**Study material:**
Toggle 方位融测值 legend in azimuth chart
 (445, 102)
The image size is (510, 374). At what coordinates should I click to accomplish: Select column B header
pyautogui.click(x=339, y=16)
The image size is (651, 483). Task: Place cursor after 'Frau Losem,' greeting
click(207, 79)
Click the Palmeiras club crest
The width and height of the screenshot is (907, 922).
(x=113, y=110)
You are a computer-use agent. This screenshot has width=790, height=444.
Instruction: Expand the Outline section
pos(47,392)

==

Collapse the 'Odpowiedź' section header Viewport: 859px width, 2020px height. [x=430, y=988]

**What the exercise asks:** Among the entries above, locate the lines containing "Toggle 方位融测值 legend in azimuth chart" and "Click the Palmeiras club crest", and transcribe exactly those two lines and all lines between.

**Your solution:**
Toggle 方位融测值 legend in azimuth chart
 (445, 102)
The image size is (510, 374). At what coordinates should I click to accomplish: Select column B header
pyautogui.click(x=339, y=16)
The image size is (651, 483). Task: Place cursor after 'Frau Losem,' greeting
click(207, 79)
Click the Palmeiras club crest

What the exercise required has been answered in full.